Cora was sitting in the Burger King on Route 94 with her coffee and a copy of The Record. WOMAN ADMITS $1.2 MILLION REAL ESTATE SCAM. It was ten in the morning. It had snowed overnight but now it was melting. She was wearing a sweat suit, a Yankees cap, and a raincoat. Her hands shook and she smelled of cat. Outside delivery trucks rolled by and shook the big glass windows.
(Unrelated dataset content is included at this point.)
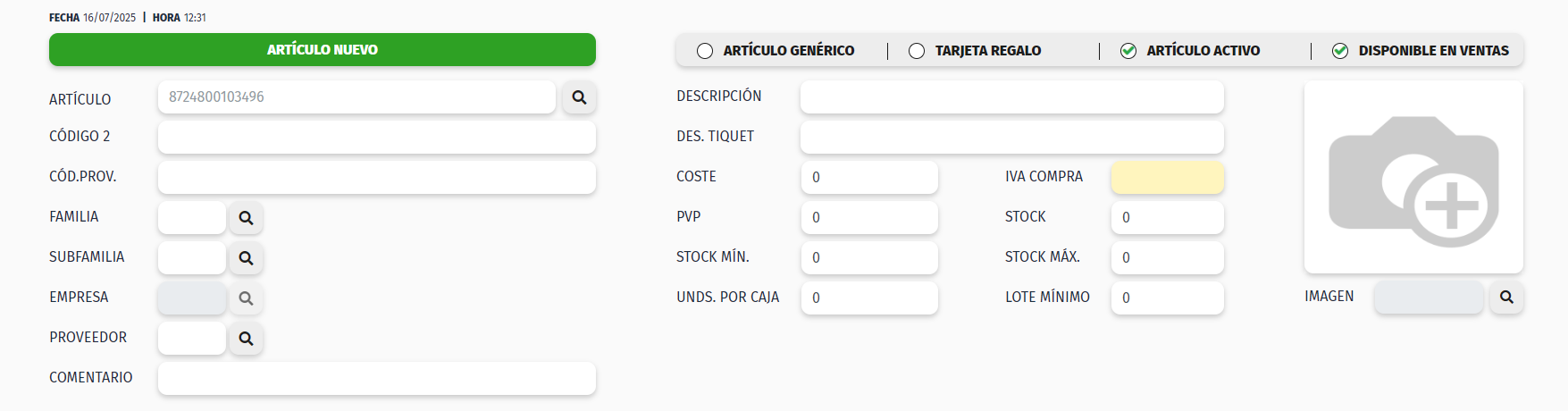Click the STOCK MÁX. field
This screenshot has width=1568, height=411.
click(x=1167, y=258)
Cora was worried. Her hours at the A & P had been cut back and her other job cutting hair at the barber shop wasn't working out. The owner drank and drove customers away. "He reminds me of my ex. Always sayin the right things when he was sober, but it was just talk. A weak man when he drinks gets mean. I don't put up with that any more. I learned my lesson. Men don't change." There was no reason for her to stay in Jersey. "I put my house on the market but who knows. I really want to go to Florida. Everything is cheaper down there. I can stay with my sister until I get a job. And it's warm -- I can't take another winter here. I mean, this is only October and we've already got a taste of it."
Cora asked me whether or not I had a cigarette to spare. "Sorry, but I quit a while back."
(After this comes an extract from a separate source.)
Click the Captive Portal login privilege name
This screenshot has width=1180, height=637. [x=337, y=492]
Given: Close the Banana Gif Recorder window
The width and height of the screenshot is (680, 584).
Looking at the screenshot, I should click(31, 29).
"Good for you. I wish I could. Maybe when things calm down. My problem is that they cost so much. Nowadays I can't afford to smoke." She gave a snort, shifted herself in the seat, and took another sip of coffee. "Not for nothin, but nobody's got it easy these days. It's like we've used up all of our good luck. My sister lives in West Palm and all she talks about is crime. You'd think she was livin in the city." I thought to myself, the New York City crime rate is much lower than southern Florida's, by a wide margin. Like most people up here, she still thinks New York is Sodom and Gomorrah. Hell, the city is safer than most suburbs these days.
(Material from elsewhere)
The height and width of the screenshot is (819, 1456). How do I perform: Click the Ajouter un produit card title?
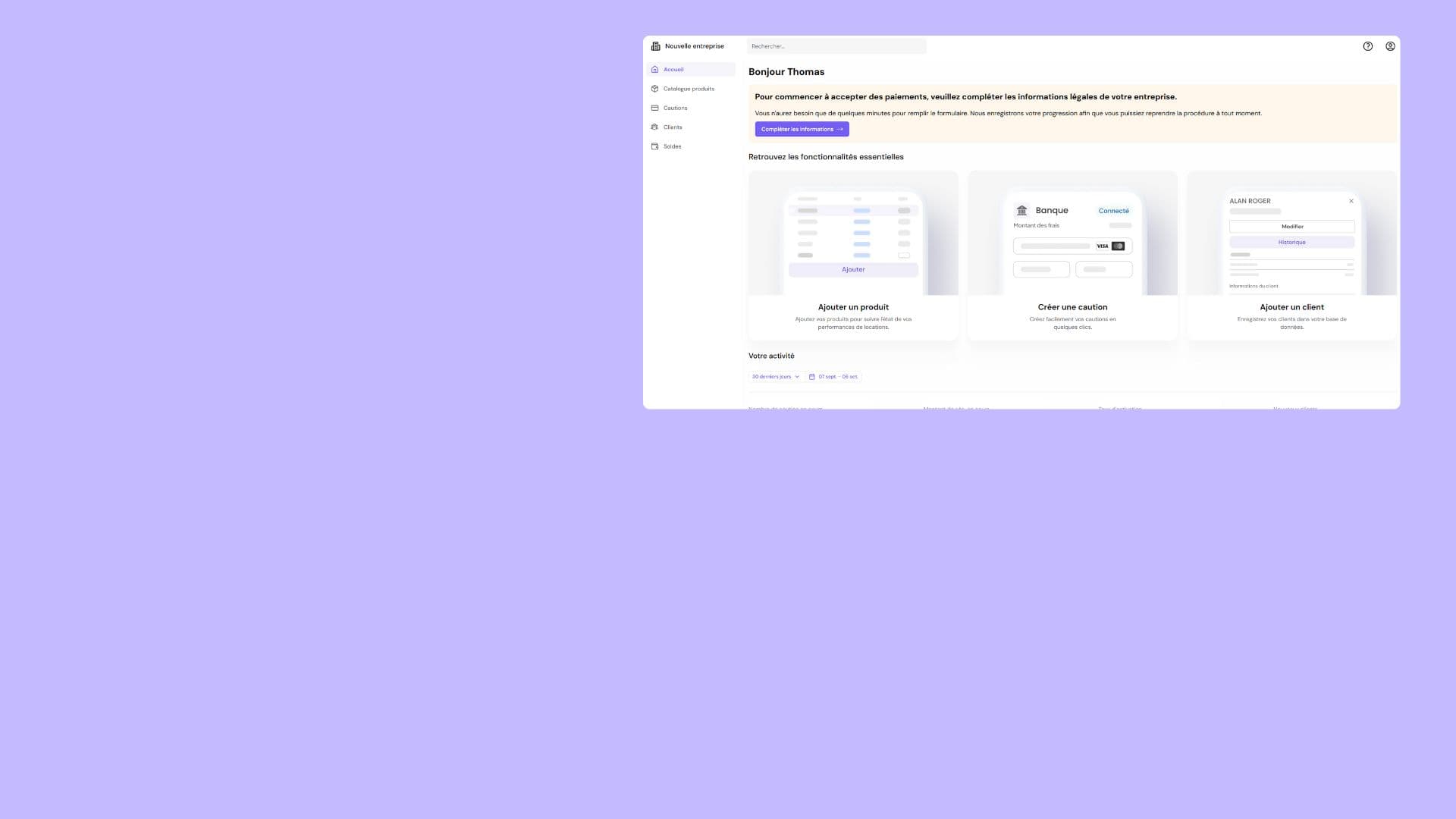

She stopped talking and went back to her newspaper. STATE POLICE TO CRACK DOWN ON TAILGATERS. Her coffee was cold but she kept blowing on it anyway. I thought to myself, hey, she doesn't know me. I'm just another pilgrim with a free morning, unshaved, wearing yesterday's socks, looking for warmth, to be among people, content to be here, even with the so-so coffee and dirty tables. I was going to wish her 'a good day' or tell her to 'take care' but she seemed to have forgotten that I was there, so I just quietly walked away and found a seat of my own.
I had brought a book with me, a short novel by the Sudanese writer Tayeb Salih titled Season of Migration to the North. It was recommended by an acquaintance who happens to be a teacher and a poet. An articulate and passionate woman, I figured she knew what she was talking about when it came to books. And she was right on -- I was about a third of the way through it and completely engrossed. The black-white sexual relationships reminded me of Naipaul's Guerillas. It's an intricate dance, allowing yourself to be seduced by The Other, then finding yourself repulsed by the feeling of having been had. Such a common miscalculation -- you hear it everywhere, sometimes leading to violence.
It was funny to find myself there, in a Burger King in the wilds of Jersey about to return to Khartoum in my mind. As I opened the book, I noticed Cora was still reading her paper. I wondered what she was thinking.